In 1990, a sequel is made to Ourou entitled Ourou Den (王狼伝 ōrō den, The Legend of the Wolf King) that was published as a prequel to the original in Young Animal Magazine. In the same year, the 10th issue of Animal House witnesses the first volume of the solo project Berserk was released with a relatively limited success. Miura again collaborated with Buronson on manga titled Japan, that was published in Young Animal House from the 1st issue to the 8th of 1992, and was later released as a stand-alone tankōbon. Miura's fame grew after Berserk was serialized in Young Animal in 1992 with the release of "The Golden Age" story arc and the huge success of his masterpiece made of him one of the most prominent contemporary mangakas. At this time Miura dedicates himself solely to be working on Berserk. He has indicated, however, that he intends to publish more manga in the future.

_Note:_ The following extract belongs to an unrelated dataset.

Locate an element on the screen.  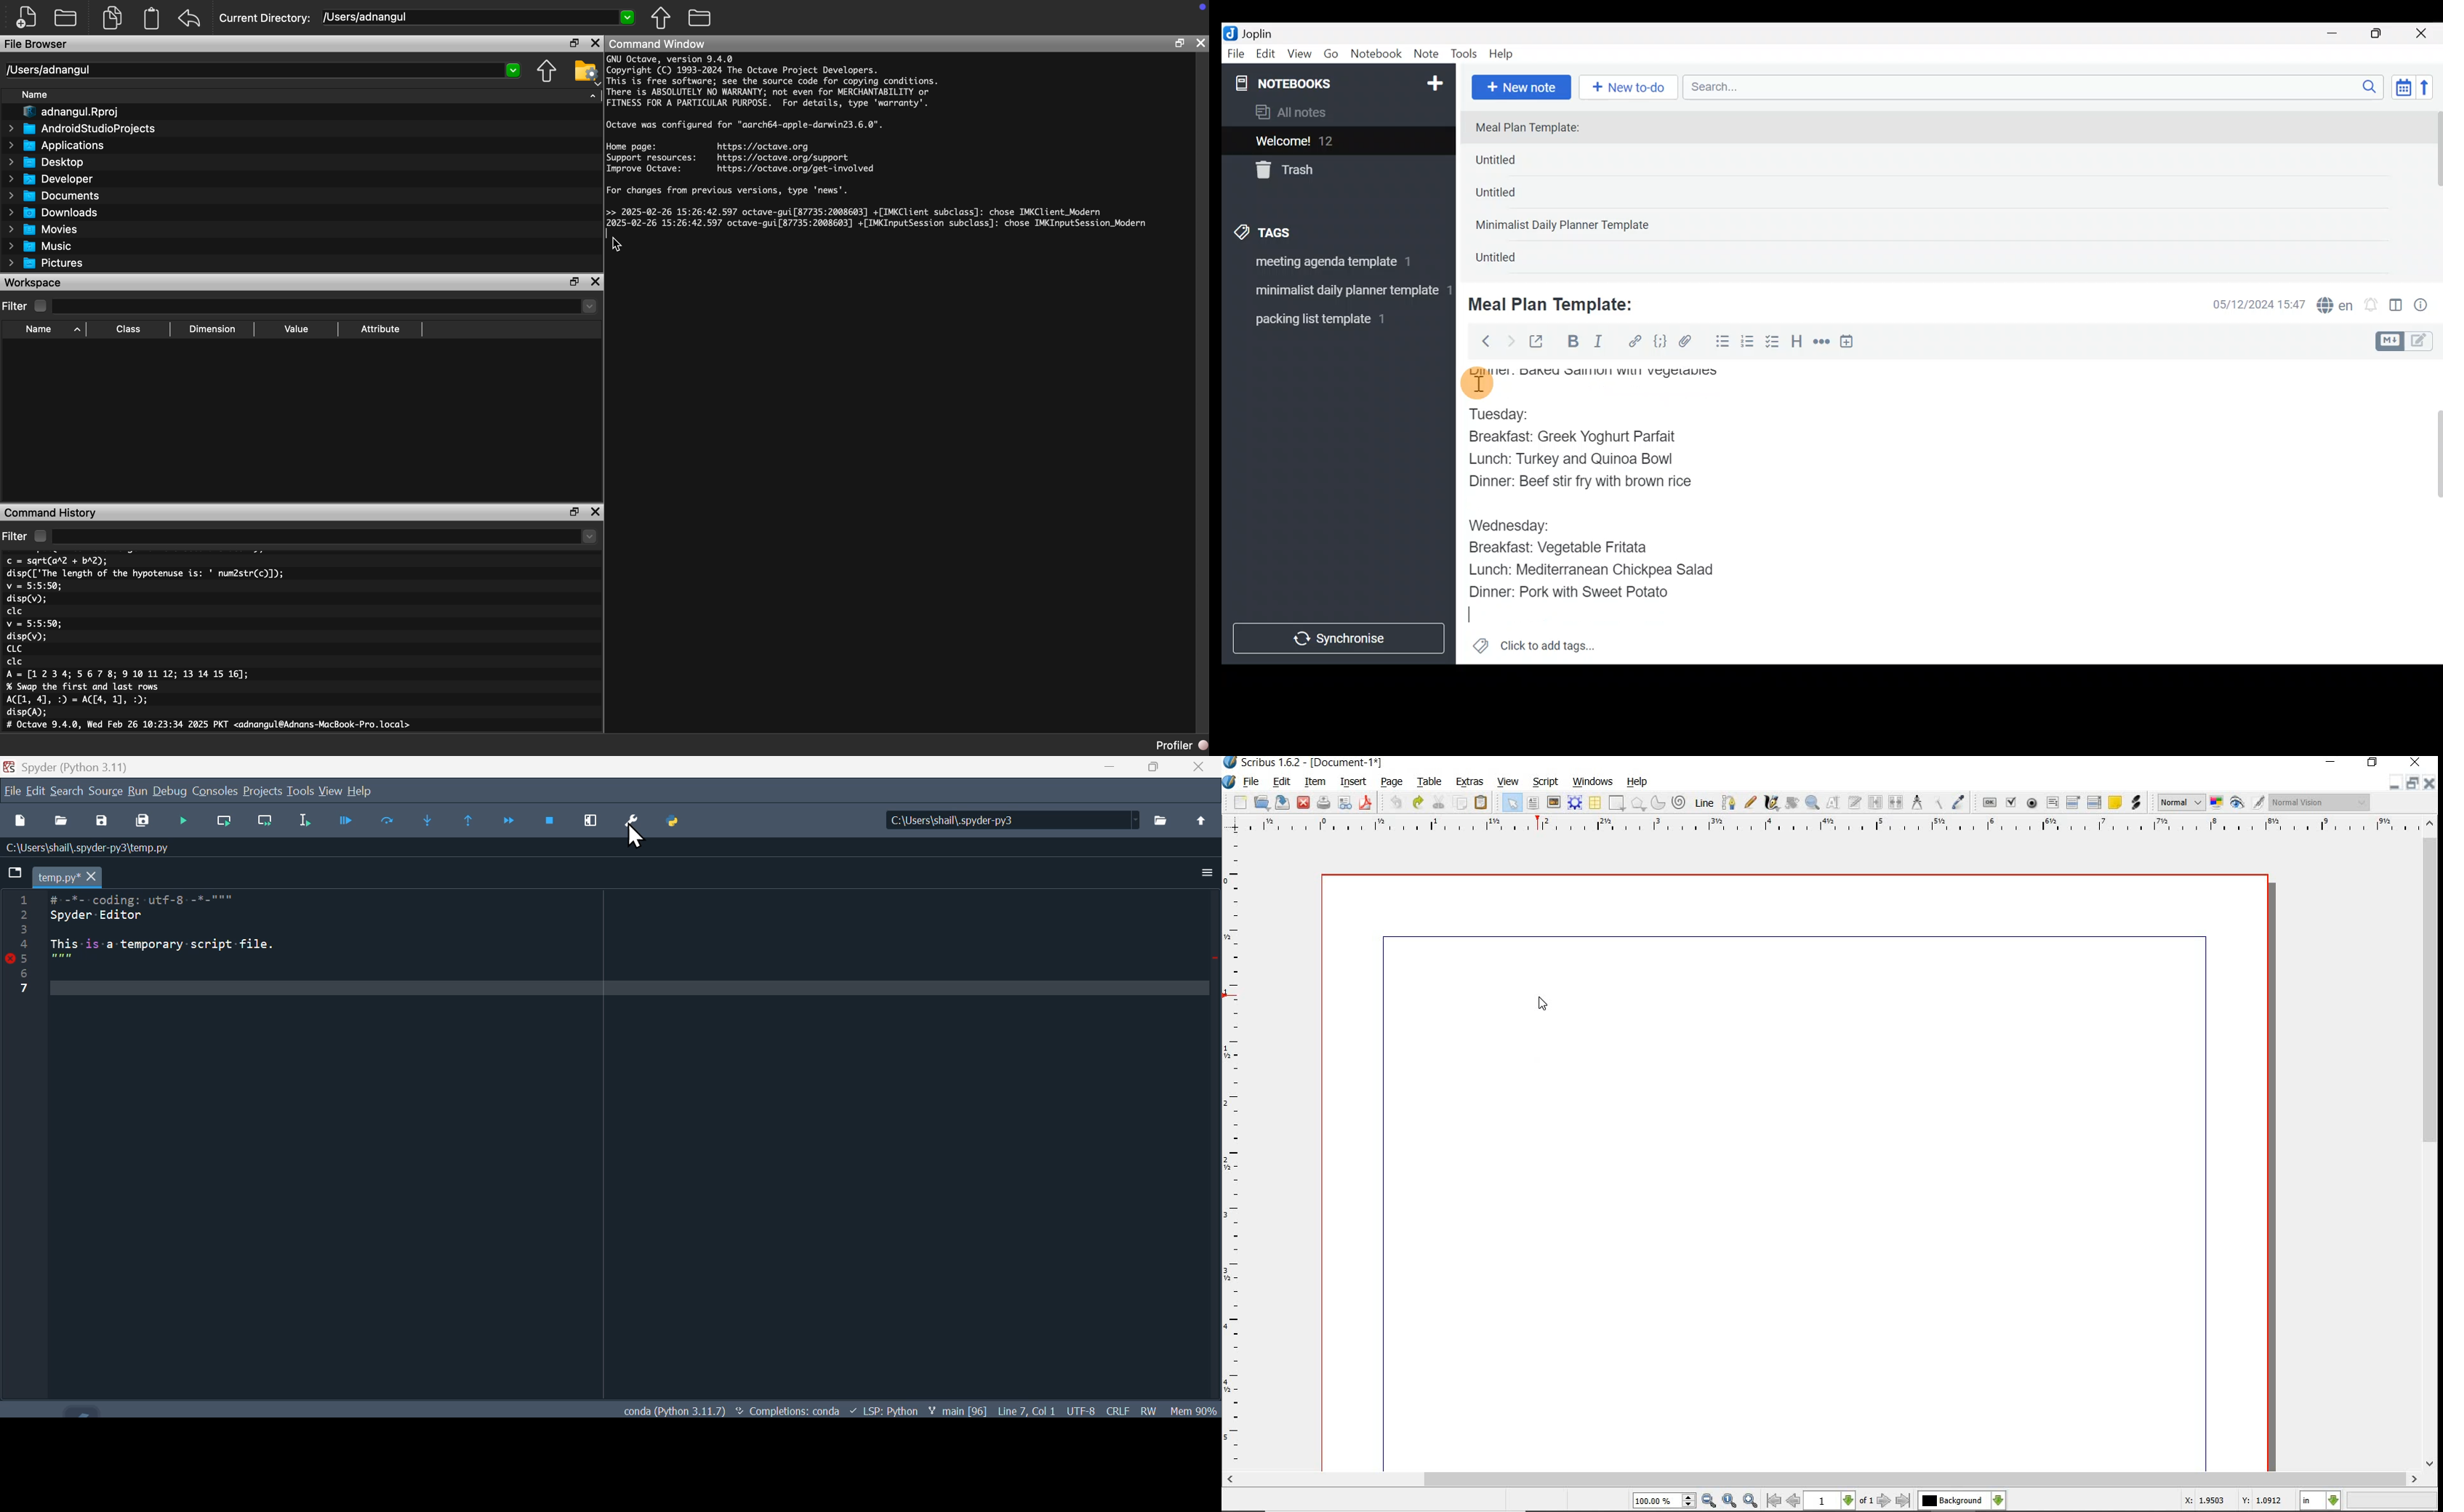
Python path manager is located at coordinates (676, 823).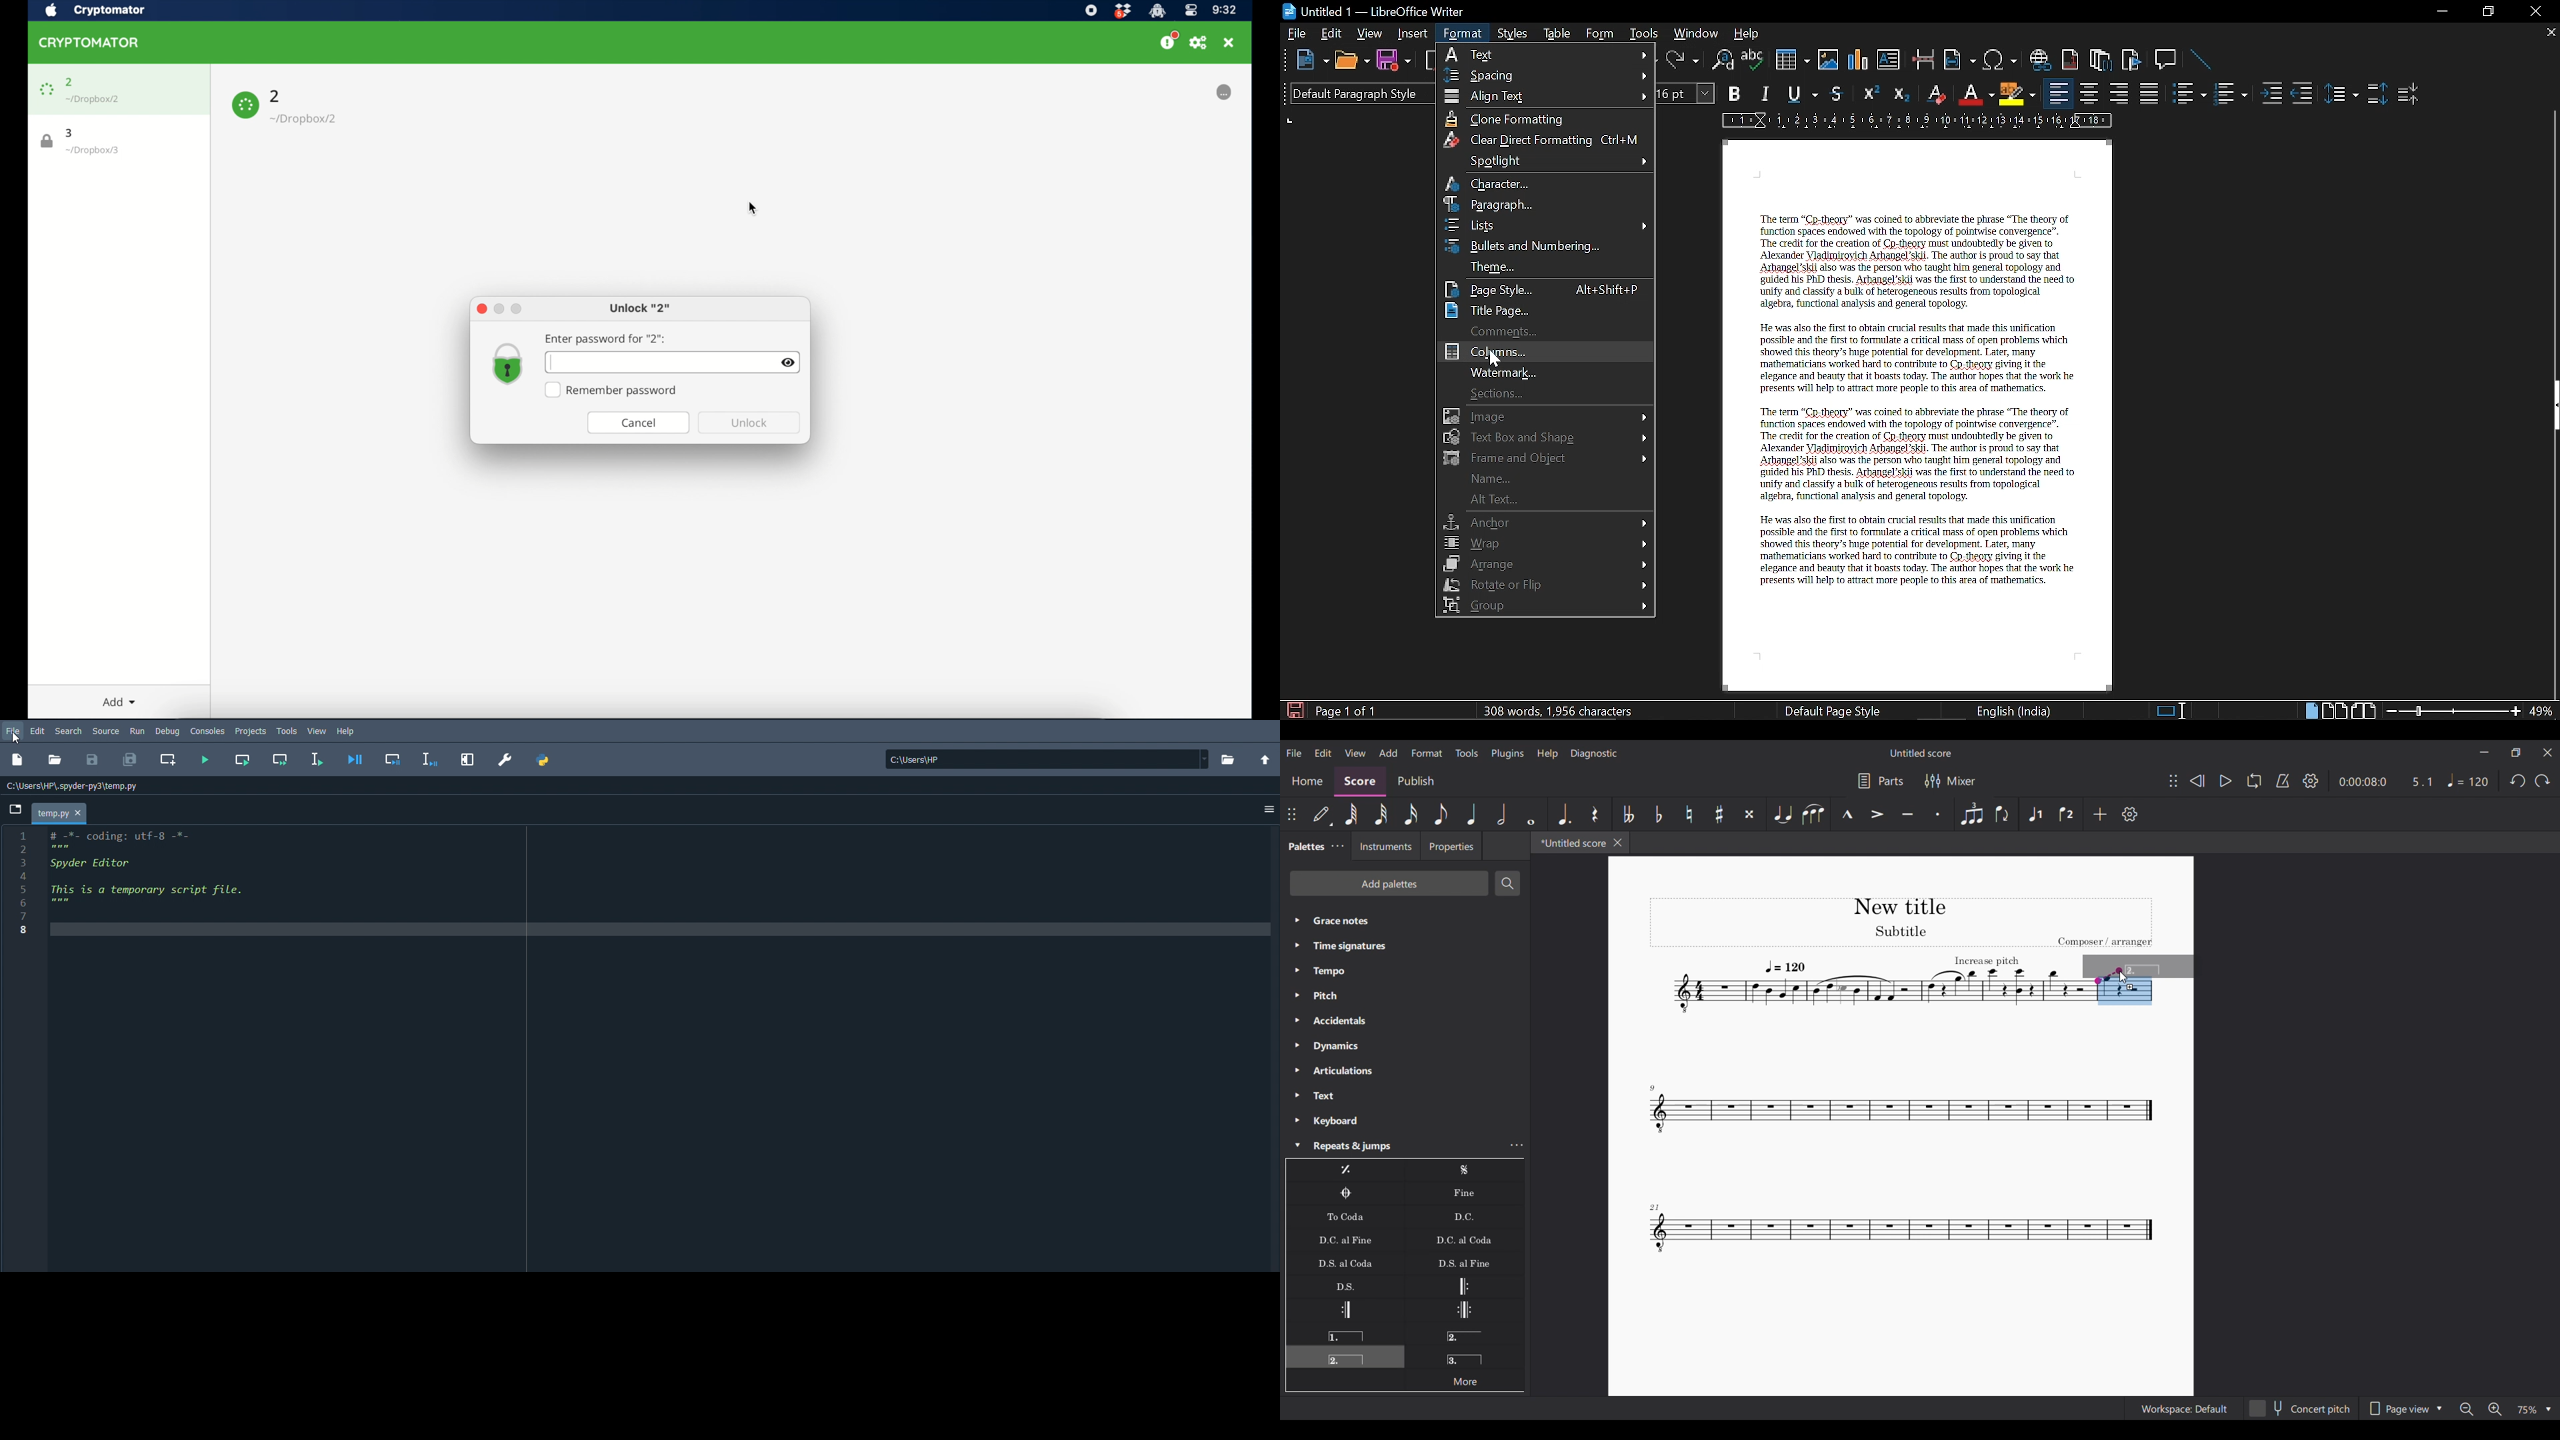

In 1997, Miura supervised the production of 25 anime episodes of Berserk that aired in the same year on NTV. Various art books and supplemental materials by Miura based on Berserk are also released. In 1999, Miura made minor contributions to the Dreamcast video game Sword of the Berserk: Guts' Rage. 2004 saw the release of yet another video game adaptation entitled Berserk Millennium Falcon Arc: Chapter of the Record of the Holy Demon War.
Since that time, the Berserk manga has spanned 34 tankōbon with no end in sight. The series has also spawned a whole host of merchandise, both official and fan-made, ranging from statues, action figures to key rings, video games, and a trading card game. In 2002, Kentarou Miura received the second place in the Osamu Tezuka Culture Award of Excellence for Berserk.
Miura provided the design for the Vocaloid Kamui Gakupo, whose voice is taken from the Japanese singer and actor, Gackt.